On Monday 10th November, the House of Commons will vote on a package of EU measures and one concern is whether the European Arrest Warrant (EAW) will continue to have force in the UK- BBC News 6th November 2014.   This is to be part of a one day debate relating to the opting out by the UK of some 110 EU Police and Criminal Justice measures and the opting back into 35 including the EAW - please see the post on 5th September.  

Monday, 3 November 2014

Three questions needing satisfactory answers

1.  Why should lawyers continue to offer pro bono work as a means of covering up the fault-lines in government lack of legal aid policy?

Steve Cornforth blog - Who needs legal aid when lawyers do it for free?

Friday, 31 October 2014

Family Court and (lack of) legal aid

Sir James Munby P
Government 'washing its hands' of legal aid problem for vulnerable parents - Owen Bowcott - The Guardian 31st October 2014

The legal aid regime currently in place for "public law" family cases has this, to say the least, highly bizarre effect:

A parent whose child is subject to an application for a care order under Children Act 1989 s.31 is automatically entitled to legal aid, irrespective of means. Not so a parent whose child is living at home under a care order and who wishes to challenge a local authority's proposal to remove the child.

Here are two parents who are beset by problems and face the possibility of their child being adopted.  They do not qualify for legal aid and lawyers have acted for them without remuneration (pro bono).

The President of the Family Division (Sir James Munby) has handed down a very robust judgment - Re D (A Child) [2014] EWFC 39.  Please read it in full.  He said [para 3]:

'What I have to grapple with is the profoundly disturbing fact that the parents do not qualify for legal aid but lack the financial resources to pay for legal representation in circumstances where, to speak plainly, it is unthinkable that they should have to face the local authority's application without proper representation.' [My emphasis].

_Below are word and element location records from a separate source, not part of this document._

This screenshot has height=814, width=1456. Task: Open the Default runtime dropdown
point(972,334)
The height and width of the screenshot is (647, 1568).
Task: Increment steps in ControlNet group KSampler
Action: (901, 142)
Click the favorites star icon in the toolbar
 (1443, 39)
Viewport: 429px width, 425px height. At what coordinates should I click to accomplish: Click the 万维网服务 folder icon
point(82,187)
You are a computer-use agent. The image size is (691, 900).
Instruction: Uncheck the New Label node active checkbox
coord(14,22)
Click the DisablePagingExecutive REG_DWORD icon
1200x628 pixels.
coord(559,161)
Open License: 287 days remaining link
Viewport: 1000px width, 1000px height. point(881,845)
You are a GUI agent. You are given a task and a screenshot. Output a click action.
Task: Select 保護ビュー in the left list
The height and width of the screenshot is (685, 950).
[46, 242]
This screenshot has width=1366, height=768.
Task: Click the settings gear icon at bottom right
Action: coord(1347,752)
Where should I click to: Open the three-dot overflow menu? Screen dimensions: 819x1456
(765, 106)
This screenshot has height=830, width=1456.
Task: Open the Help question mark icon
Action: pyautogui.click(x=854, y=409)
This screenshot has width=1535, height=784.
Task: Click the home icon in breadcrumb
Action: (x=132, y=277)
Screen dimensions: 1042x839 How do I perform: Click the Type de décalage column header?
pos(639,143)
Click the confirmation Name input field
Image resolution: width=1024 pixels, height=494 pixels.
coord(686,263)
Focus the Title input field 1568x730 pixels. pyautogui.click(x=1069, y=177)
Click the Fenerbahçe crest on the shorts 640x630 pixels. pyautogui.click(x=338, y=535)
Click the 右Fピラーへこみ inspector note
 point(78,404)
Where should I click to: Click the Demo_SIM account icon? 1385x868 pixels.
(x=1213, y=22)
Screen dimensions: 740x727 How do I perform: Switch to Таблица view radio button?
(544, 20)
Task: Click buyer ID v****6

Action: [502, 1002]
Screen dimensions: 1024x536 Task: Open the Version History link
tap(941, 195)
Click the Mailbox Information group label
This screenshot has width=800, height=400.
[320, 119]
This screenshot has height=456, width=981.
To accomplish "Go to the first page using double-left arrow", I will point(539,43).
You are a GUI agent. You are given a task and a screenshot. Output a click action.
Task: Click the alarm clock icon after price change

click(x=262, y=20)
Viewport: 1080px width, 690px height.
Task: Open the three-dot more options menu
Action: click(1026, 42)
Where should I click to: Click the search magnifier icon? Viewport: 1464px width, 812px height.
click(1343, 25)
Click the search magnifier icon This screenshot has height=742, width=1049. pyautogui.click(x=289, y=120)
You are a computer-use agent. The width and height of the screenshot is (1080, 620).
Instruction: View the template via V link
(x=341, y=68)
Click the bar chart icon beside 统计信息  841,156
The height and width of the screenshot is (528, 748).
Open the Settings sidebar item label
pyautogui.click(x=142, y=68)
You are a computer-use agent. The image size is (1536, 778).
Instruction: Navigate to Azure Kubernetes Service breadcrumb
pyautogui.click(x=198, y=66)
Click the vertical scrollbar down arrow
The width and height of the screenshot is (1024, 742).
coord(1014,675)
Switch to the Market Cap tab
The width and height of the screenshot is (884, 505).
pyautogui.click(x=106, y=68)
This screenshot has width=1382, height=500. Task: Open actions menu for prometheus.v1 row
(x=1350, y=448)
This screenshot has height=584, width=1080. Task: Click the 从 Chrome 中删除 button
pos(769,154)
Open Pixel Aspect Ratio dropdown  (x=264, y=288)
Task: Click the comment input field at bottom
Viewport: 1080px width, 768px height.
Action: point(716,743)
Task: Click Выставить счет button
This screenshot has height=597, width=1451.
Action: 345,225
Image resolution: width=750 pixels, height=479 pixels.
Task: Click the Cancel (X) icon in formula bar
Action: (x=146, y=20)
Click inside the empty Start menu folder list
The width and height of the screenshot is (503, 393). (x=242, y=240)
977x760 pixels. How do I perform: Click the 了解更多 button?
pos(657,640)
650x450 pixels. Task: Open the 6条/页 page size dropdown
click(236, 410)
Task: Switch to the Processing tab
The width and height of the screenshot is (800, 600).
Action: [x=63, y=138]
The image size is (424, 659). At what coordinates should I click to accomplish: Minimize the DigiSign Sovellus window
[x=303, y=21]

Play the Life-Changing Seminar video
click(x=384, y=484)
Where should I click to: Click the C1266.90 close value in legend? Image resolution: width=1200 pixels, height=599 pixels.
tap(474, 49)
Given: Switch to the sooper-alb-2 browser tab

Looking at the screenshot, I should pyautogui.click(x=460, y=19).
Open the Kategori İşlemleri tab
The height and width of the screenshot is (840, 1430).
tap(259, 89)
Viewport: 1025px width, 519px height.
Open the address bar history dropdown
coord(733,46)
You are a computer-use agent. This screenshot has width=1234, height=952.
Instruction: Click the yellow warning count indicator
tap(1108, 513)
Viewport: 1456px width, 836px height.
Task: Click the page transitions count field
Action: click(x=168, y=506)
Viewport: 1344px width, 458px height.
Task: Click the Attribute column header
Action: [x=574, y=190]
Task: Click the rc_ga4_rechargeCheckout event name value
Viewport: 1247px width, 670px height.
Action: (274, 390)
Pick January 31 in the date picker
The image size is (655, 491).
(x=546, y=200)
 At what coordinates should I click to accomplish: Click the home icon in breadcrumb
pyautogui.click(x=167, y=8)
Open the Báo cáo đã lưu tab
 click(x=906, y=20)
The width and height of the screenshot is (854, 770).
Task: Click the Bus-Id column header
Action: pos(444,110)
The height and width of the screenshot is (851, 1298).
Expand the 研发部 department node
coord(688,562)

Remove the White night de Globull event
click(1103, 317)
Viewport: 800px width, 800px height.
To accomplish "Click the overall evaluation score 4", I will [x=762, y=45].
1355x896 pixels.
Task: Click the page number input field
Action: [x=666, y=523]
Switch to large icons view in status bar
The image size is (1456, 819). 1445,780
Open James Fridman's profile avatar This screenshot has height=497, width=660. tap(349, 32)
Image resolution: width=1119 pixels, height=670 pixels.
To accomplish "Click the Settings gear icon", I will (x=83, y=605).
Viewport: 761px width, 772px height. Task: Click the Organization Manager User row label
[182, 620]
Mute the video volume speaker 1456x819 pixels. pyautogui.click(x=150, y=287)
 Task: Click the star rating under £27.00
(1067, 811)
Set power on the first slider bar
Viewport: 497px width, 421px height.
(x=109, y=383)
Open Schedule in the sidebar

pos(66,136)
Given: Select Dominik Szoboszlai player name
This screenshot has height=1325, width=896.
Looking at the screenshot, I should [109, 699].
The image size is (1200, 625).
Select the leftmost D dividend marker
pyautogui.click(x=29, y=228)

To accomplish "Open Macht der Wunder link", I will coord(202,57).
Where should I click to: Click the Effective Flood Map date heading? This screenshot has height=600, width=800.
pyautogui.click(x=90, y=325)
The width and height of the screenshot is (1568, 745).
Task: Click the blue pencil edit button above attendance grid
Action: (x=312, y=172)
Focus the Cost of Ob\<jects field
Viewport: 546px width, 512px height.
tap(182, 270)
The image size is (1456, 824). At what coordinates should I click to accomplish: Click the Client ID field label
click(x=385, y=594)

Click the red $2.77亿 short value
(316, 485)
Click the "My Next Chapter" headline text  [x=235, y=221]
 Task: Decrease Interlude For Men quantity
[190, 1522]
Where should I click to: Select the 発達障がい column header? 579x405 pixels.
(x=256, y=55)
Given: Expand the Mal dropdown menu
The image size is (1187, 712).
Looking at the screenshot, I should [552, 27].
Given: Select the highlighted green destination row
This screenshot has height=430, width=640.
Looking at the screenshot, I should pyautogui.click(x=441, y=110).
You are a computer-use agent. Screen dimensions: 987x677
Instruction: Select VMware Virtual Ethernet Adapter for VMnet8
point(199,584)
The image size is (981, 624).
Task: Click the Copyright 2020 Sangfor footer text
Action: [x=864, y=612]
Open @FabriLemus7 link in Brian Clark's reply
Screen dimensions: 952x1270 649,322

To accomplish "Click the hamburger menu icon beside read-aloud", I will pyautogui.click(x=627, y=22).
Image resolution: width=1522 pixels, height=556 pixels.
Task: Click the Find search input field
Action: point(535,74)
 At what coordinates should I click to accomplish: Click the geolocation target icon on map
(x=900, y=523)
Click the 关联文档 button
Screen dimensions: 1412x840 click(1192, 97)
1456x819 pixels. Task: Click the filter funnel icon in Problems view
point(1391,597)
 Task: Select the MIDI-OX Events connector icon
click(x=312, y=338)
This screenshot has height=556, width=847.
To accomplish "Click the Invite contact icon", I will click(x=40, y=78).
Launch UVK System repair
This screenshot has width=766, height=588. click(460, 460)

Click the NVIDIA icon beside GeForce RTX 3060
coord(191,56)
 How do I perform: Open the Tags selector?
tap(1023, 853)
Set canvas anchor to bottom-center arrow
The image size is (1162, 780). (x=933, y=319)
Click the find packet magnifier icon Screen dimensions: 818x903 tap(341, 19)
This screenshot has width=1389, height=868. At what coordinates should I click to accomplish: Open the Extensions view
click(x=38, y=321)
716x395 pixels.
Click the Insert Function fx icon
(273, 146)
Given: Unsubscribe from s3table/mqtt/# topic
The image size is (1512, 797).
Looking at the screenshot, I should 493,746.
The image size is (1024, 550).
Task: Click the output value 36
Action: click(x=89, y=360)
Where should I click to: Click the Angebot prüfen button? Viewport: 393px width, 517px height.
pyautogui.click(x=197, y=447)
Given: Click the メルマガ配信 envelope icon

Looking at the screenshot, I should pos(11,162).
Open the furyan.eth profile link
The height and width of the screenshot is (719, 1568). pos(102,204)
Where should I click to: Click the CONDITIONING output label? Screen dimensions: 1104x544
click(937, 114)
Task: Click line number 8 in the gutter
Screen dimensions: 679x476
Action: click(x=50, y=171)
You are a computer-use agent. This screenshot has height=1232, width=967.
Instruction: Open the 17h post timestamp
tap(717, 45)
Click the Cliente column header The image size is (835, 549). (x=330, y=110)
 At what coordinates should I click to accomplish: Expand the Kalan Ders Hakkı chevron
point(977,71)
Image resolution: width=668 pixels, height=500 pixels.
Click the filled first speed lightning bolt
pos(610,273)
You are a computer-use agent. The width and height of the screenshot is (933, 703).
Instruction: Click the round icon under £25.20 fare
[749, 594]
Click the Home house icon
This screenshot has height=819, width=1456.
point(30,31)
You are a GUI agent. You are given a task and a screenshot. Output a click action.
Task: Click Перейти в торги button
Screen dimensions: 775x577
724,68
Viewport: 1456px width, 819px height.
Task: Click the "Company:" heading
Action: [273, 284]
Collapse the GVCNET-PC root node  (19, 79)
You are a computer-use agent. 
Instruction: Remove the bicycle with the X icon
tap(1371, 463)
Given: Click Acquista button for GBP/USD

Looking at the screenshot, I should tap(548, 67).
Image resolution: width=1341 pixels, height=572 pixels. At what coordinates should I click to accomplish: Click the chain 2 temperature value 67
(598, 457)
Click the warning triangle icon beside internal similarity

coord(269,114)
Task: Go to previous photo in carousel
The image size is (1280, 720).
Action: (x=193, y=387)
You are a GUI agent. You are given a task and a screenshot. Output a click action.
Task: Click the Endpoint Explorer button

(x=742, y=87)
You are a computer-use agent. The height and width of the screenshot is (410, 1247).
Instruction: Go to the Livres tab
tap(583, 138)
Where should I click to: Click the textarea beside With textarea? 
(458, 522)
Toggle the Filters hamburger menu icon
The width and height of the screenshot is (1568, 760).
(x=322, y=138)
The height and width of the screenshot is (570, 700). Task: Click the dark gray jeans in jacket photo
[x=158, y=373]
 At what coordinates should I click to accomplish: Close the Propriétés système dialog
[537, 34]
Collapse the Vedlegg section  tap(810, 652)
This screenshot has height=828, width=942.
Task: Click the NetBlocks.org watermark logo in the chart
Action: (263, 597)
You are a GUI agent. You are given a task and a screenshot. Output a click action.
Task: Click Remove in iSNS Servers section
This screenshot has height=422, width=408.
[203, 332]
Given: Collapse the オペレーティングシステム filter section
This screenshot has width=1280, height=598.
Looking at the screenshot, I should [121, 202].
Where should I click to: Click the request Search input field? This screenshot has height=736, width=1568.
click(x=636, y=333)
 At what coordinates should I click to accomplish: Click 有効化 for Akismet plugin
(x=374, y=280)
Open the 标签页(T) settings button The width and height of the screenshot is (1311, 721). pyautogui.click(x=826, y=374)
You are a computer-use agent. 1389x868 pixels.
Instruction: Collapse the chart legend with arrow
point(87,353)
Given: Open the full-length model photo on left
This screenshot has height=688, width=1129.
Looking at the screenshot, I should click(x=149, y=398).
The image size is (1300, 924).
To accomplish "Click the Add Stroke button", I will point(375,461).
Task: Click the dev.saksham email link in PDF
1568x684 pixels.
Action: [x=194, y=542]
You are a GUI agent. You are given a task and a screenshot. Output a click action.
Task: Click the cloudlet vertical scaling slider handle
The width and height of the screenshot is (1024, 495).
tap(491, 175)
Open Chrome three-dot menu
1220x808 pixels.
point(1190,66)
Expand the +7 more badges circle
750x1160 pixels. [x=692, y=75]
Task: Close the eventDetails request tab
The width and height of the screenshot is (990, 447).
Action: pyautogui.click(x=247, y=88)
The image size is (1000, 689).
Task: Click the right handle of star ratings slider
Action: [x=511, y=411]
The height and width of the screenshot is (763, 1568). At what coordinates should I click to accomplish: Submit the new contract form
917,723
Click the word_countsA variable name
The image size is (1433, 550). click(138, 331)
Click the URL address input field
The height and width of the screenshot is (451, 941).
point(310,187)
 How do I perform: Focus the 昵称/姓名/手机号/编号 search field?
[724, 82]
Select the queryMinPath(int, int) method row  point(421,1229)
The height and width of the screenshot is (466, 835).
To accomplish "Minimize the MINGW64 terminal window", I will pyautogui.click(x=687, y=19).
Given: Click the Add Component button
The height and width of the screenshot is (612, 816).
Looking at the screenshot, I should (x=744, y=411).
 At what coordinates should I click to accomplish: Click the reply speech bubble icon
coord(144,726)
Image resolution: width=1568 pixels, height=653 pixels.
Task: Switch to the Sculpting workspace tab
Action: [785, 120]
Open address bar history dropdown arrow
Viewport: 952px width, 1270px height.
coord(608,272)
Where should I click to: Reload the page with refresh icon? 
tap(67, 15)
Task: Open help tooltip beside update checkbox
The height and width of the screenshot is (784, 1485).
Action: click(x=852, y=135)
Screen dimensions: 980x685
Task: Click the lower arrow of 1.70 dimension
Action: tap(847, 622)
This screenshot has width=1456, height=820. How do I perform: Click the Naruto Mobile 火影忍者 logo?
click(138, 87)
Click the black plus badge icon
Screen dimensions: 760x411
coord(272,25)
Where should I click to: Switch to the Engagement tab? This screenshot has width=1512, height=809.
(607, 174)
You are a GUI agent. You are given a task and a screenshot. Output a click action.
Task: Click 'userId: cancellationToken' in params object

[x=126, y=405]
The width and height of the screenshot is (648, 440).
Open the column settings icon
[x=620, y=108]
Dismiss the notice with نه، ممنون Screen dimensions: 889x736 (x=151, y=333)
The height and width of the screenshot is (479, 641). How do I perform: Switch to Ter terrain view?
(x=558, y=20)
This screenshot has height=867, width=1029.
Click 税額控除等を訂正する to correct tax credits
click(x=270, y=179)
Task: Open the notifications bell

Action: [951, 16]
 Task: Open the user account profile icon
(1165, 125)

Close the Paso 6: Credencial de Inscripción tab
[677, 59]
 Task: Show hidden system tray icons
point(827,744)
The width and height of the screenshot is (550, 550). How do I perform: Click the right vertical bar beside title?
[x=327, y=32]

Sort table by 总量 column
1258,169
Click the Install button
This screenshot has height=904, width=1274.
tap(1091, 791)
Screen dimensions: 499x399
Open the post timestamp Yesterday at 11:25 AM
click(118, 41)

The EU Referendum Bill has been "killed off"

Amid various political shenanigans within the coalition government, the EU Referendum Bill has been "killed off" - Telegraph 28th October. The Bill was discussed in the Law and Lawyers post of 19th October. The German Chancellor - Angela Merkel - stated that she would not support changing the fundamental EU policy of freedom of movement of individuals though she was prepared to support some reform to welfare benefit claims by migrants so as to try to prevent abuse - Reuters 25th October

Thursday, 30 October 2014

Abdul-Hakim Belhaj and Fatima Boudchar v Jack Straw and others

The Court of Appeal (Civil Division) - Lord Dyson MR, Lloyd-Jones and Sharp LJJ - has affirmed the right of Mr Abdel-Hakim Belhadj – an opposition commander during the Libyan armed conflict of 2011 and now leader of the Libyan Al-Watan Party – and Ms Bouchar, his wife, to pursue a claim in the domestic courts against the UK officials allegedly involved in their abduction from China through Malaysia and Thailand and their transfer to Libya.  The Court stressed that a failure to allow UK courts to consider the complaint would unacceptably result in a denial of a legal remedy for very grave allegations of human rights violations. The Court dismisses the view that the risk of displeasing other States could outweigh the imperative of providing access to justice to victims of such alleged violations.

A summary of the court's judgment and the full judgment are available on the Judiciary website or Bailii at [2014] EWCA Civ 1394.  The appealed judgment of Simon J in the High Court is at [2013] EWHC 4111 QB.